=== What you need to do ===
Take the lines below between the one holding "ZAPISZ MNIE! (229, 1482)" and the one holding "Kontakt (98, 339)", inclusive, and copy them exactly. Add nothing.

++++ Dataset extract

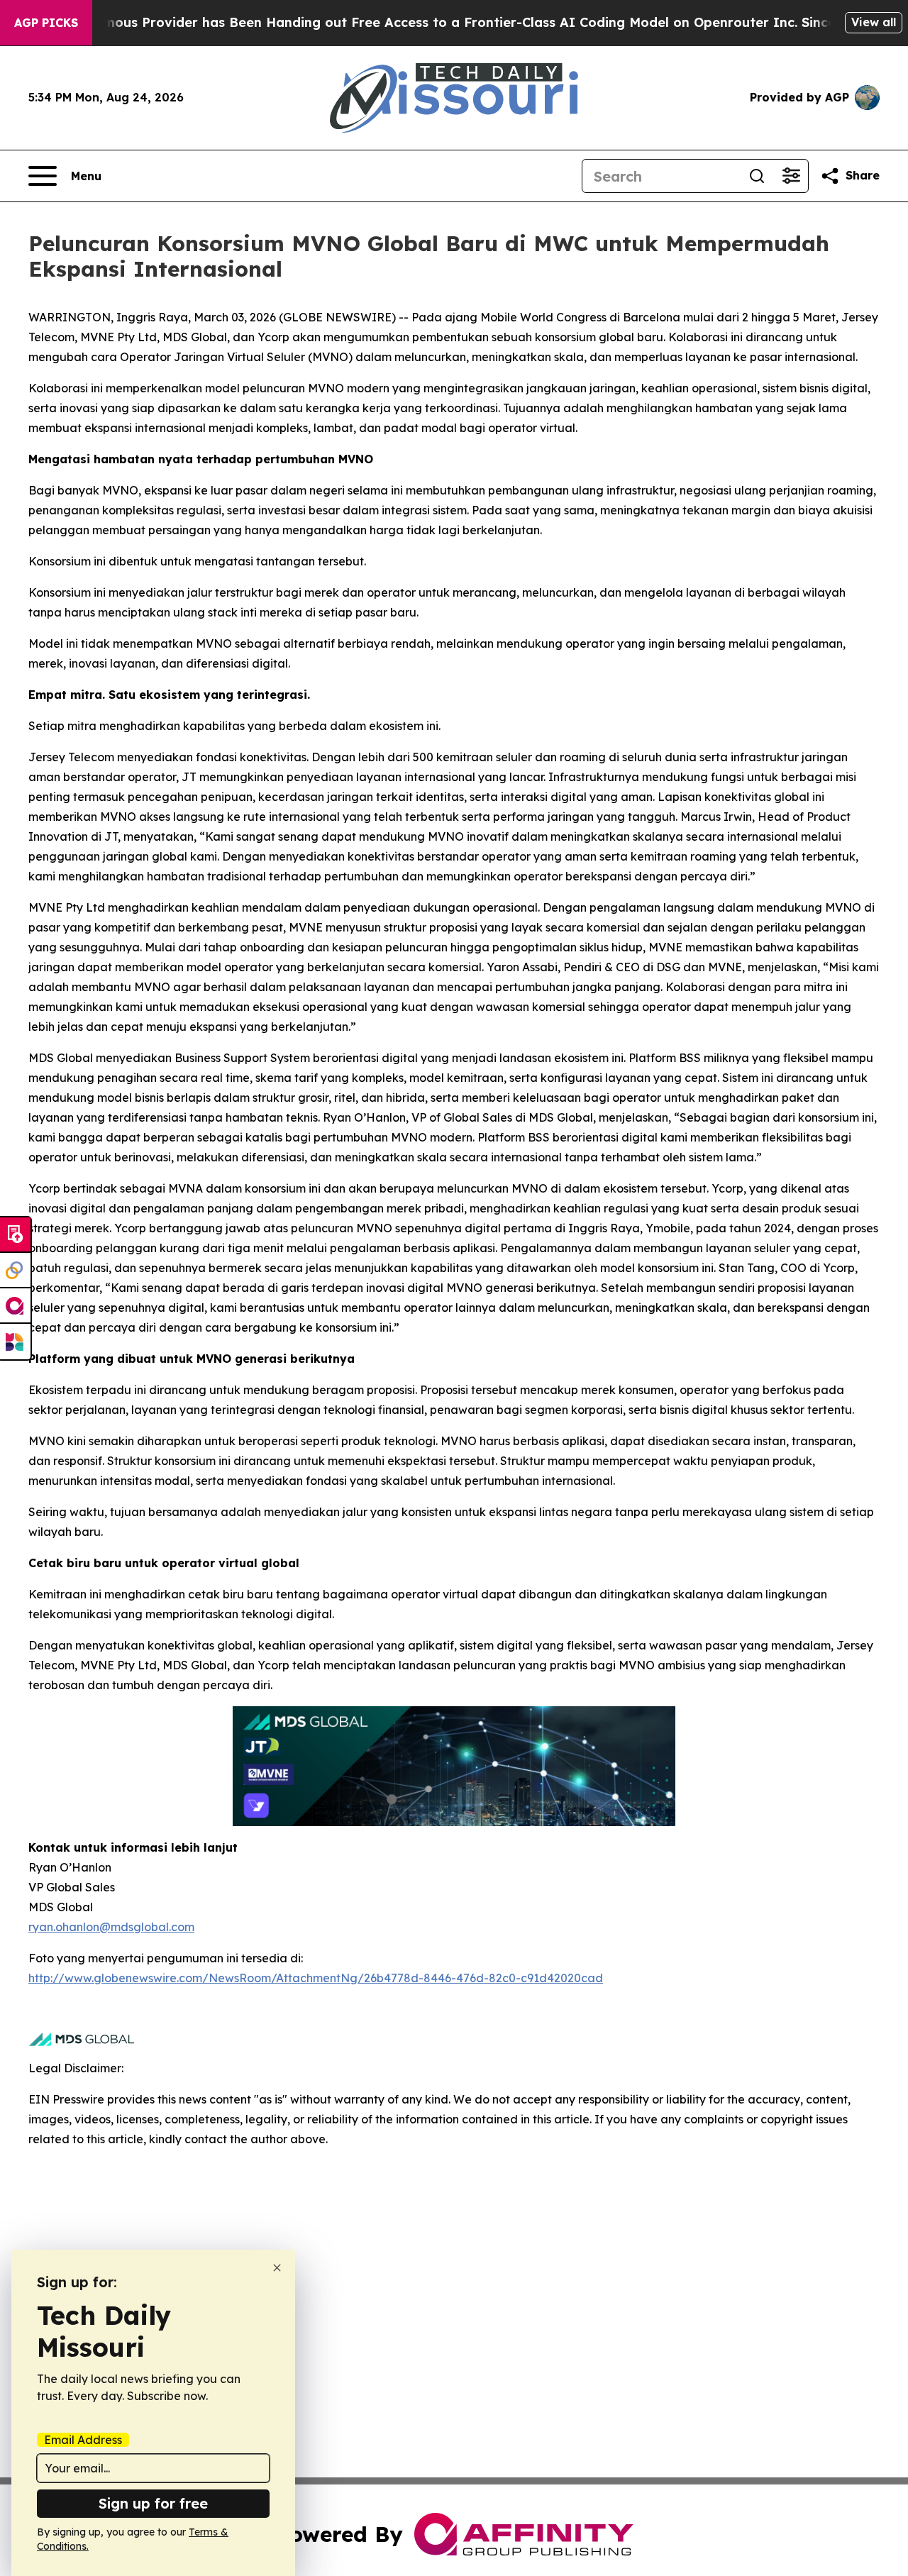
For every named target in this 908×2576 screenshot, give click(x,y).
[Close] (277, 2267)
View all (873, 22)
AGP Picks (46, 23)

++++++++
++++ Dataset extract

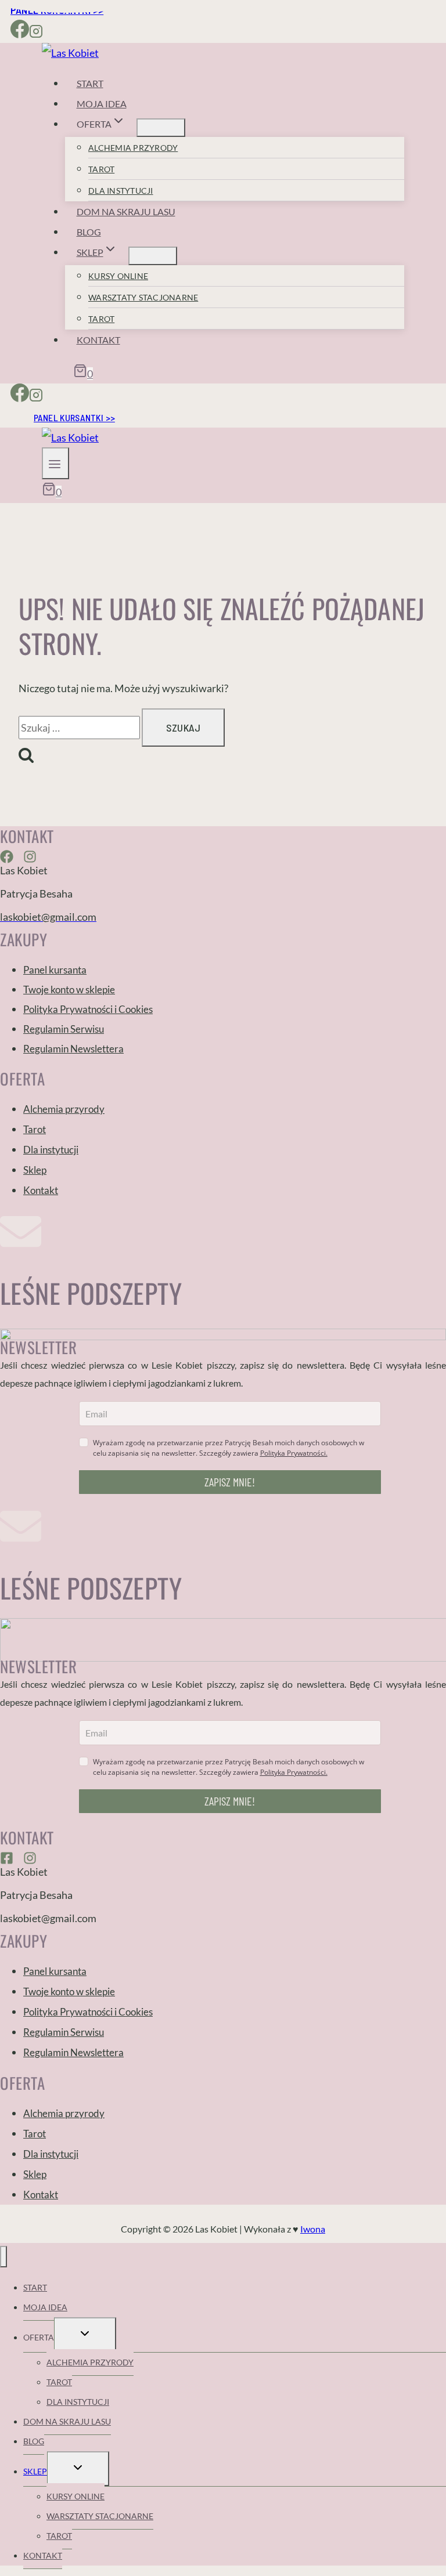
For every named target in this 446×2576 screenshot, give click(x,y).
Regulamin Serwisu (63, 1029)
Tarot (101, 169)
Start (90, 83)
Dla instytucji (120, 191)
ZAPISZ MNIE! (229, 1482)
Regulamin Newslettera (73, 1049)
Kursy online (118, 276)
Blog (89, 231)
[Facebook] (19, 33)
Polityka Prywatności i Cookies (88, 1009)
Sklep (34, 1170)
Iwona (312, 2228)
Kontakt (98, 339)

++++++++
++++ Dataset extract

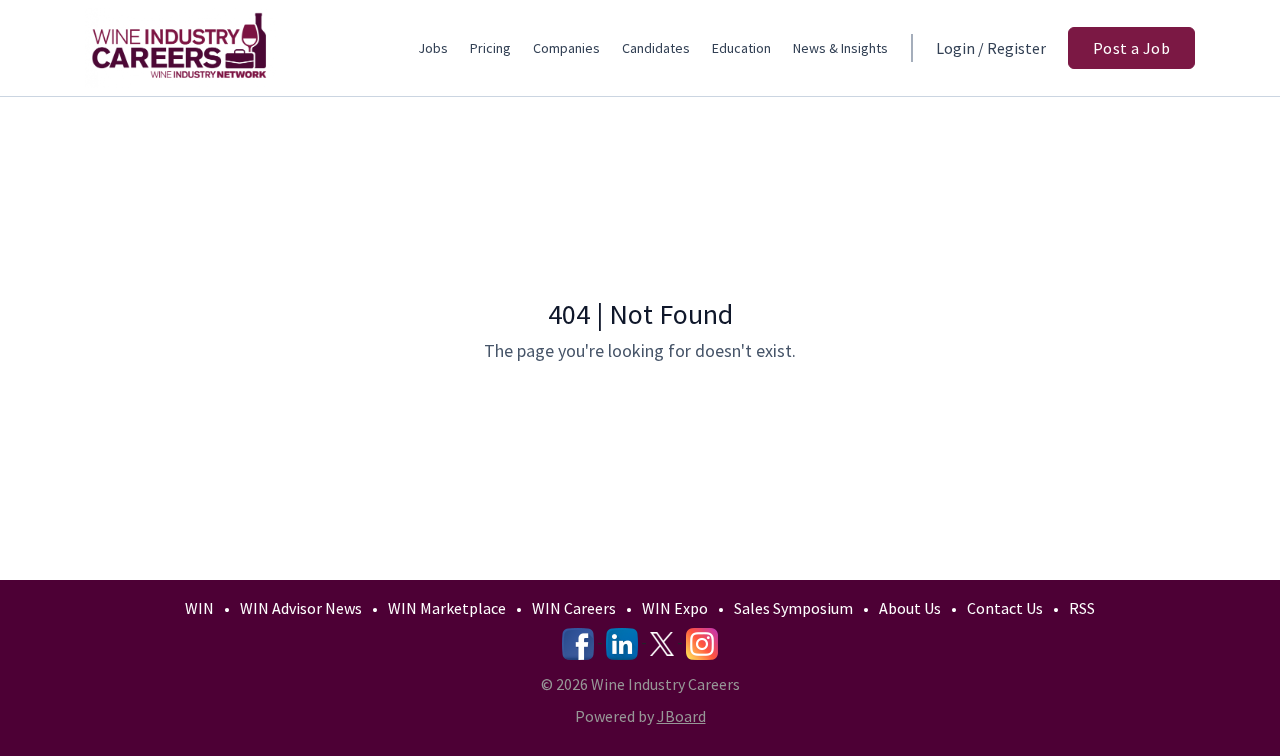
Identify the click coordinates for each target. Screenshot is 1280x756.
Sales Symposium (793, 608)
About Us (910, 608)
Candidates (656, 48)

++++++++

=== Problem solution ===
ZAPISZ MNIE! (229, 1482)
Regulamin Newslettera (73, 1049)
Kursy online (118, 276)
Blog (89, 231)
[Facebook] (19, 33)
Polityka Prywatności i Cookies (88, 1009)
Sklep (34, 1170)
Iwona (312, 2228)
Kontakt (98, 339)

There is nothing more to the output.